IF WE DON’T CHANGE, WE MAY BE FORCED TO.

I hate to say this, but we do not appear to have a particularly savvy leadership.

We would like to believe that the people running the country are smarter than us, people who know what they are doing and are planning the country’s future intelligently, and with the best of intentions.

Does any Malaysian, hand on heart, think this is true in this Year of the Lord AD2021?

The country’s handling of the Covid-19 pandemic, for instance, started superbly only to sputter to its current abysmal state.

Khairy Jamaluddin, the Czar of the vaccination programme, is tragically long on promise and short on delivery. And what’s with these silly ads featuring them truly: “We’ve been vaccinated. Have you?”

You don’t need to go to Oxford to know what’s screaming back at you: we would if we could!

At the rate we are proceeding, it will take 15 years to vaccinate the entire country.

Why did we not begin to stock up on vaccines a year ago like Singapore? Like we have such experience with vaccine development, that we needed to “study the data?”

Let’s not delude ourselves. And when we do finally start, we begin with the high and mighty instead of the ones that matter – the medical staff, the ambulance personnel, teachers.

And why have the politicians taken over? What happened to the Science Adviser? Or the Director General of Health? Or does the Czar think that politicians inspire more confidence? If so, he knows something we don’t.

We also do not need disingenuous statements that encourage fatalism and apathy. Here, Hadi Awang’s statement – that Muslims who die of Covid would die as “martyrs” – qualifies.

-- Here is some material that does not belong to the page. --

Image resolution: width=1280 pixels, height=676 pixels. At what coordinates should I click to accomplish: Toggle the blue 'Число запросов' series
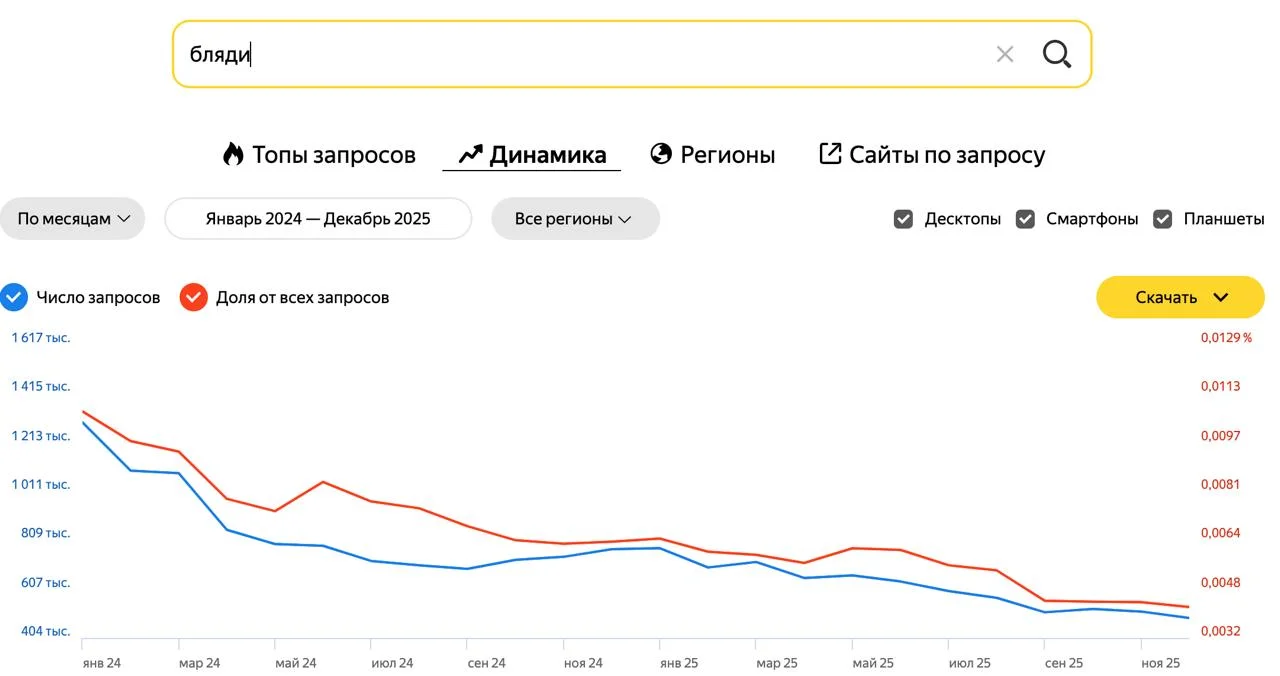pos(14,297)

How his dogmatic opinion advances the cause of science, medicine or the price of fish is beyond anyone. And what about its theological implications: what happens to non-Muslim fatalities?

As I write this, I note that tomorrow is Earth Day. Indeed, we are entering a period of increased awareness of climate change and the importance of sustainable development. Which begs the question: are our leaders thinking about new growth paths?

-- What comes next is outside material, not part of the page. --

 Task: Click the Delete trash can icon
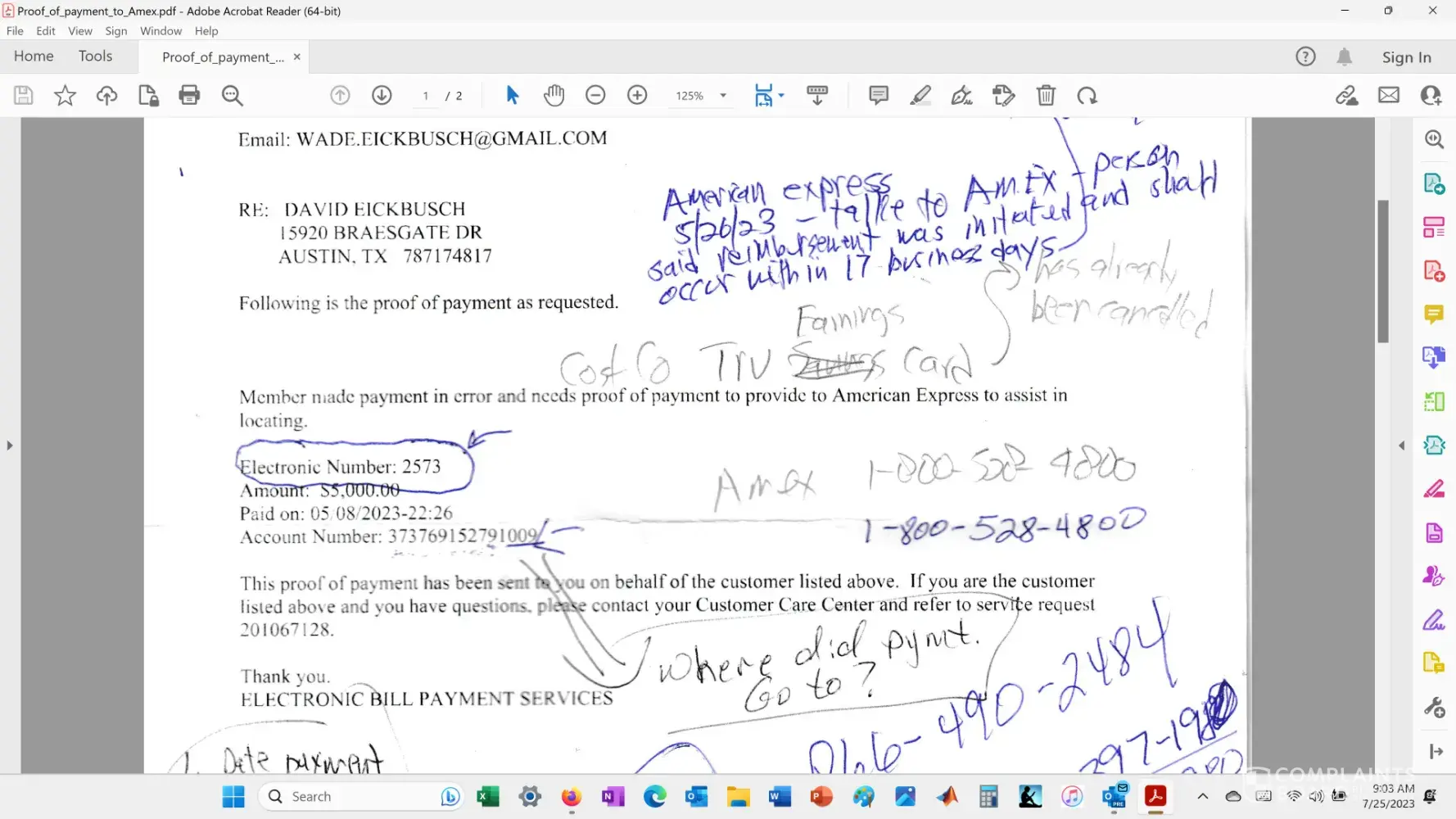coord(1046,96)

Not at all. The premier recently said that mineral development was the way to go for the future and that by 2030, mineral extraction would be a significant growth driver.

It does not say much for a thinking government that its only fallback option for the future is, once again, the easy way out – resource exploitation with all its attendant perils of pollution, water contamination and environmental degradation.

We already have the answer, but we refuse to accept them because they are politically unacceptable. The industries and way of the future have already been mapped out in the New Economic Model of 2009 – a far reaching document that was authorised, incidentally, by now-disgraced premier Najib Razak. But it was never even considered because the Malays felt that it might undermine their position going forward. Indeed, it wasn’t even debated.

As it perpetually is with us, we keep throwing the baby out with the bathwater. It may be time to stop and reflect, look back at the document and pick what we might use. We have to make some hard choices and stop blaming others or reach for the easy way out.

Otherwise change might be forced on us because, in the end, that is all history ever teaches.